You’ve Come a Long Way, Baby

A new mother, five week old strapped to her abdomen, stood nearby as I spoke to another returning preschool mother as we all three watched our little ones play.

My anxious hackles were actually down, since my daughter had had a few play dates with this other mother’s daughter between the end of last school year and the beginning of this one. I knew her well enough that conversation seemed to come easily – a small miracle for me with nearly anyone other than family or close friends.

Seeing this new mother navigate a newbie preschooler with infant in tow brought me back to my own first experience with preschool – a time otherwise known as the year that shall not be named.
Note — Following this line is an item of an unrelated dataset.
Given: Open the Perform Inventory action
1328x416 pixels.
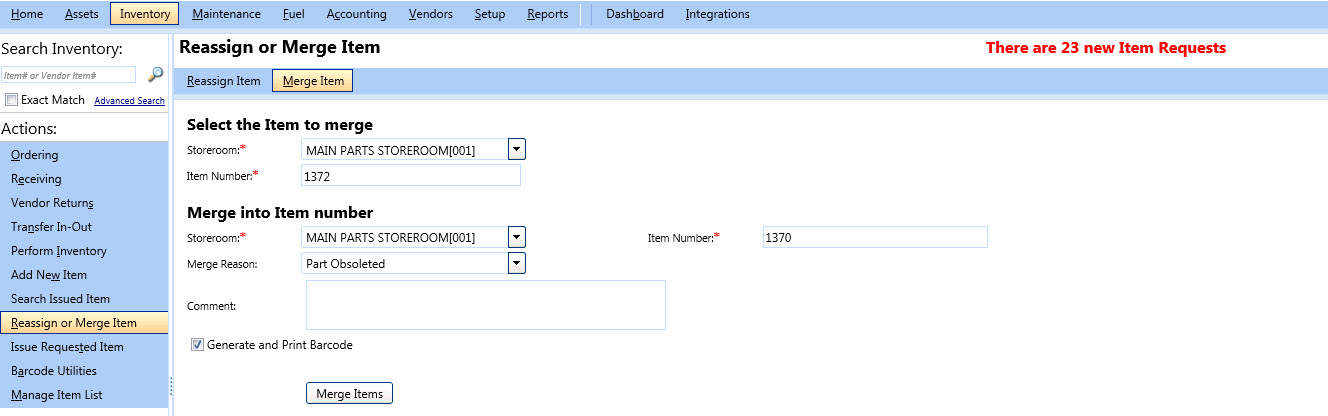Looking at the screenshot, I should point(58,251).

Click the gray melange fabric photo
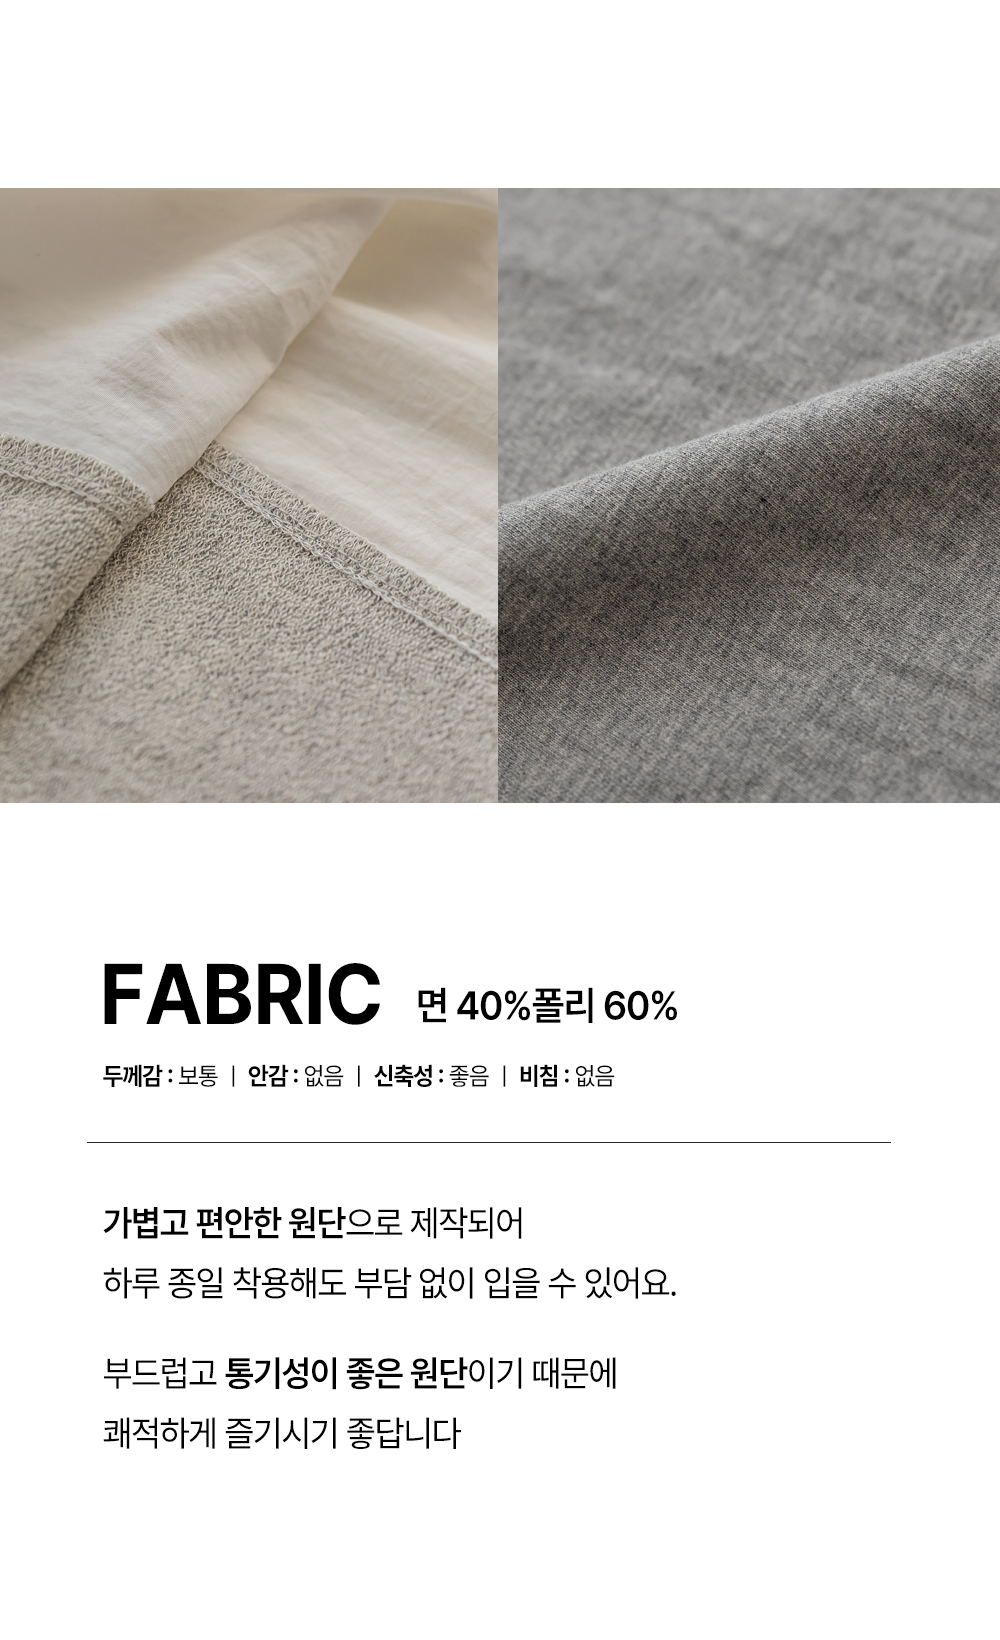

What a difference between the easy, breezy tenor of today and the hell on earth that nearly every morning was as I unwittingly struggled with postpartum and getting three children out of the house each morning.

Forgive me as I recite the Virginia Slims cigarette commercial catch phrase.

from a t-shirt of the same name

from a t-shirt of the same name

I try to tell myself that as I ease my muscles down from the twitchy edge.

I try to remember that time – only to make any morning issue seem that much easier now.

I try to recall just enough to vindicate my survival – not send me down the path of PTSD.

And I try to share the short version of my story, not to scare young mothers or one up them, but to provide a sympathetic show of support. Even if it’s just a knowing smile to show them they are not alone, that they are not the only one who struggles with such pedestrian endeavors.

And to remind myself that yes, I have come a long way.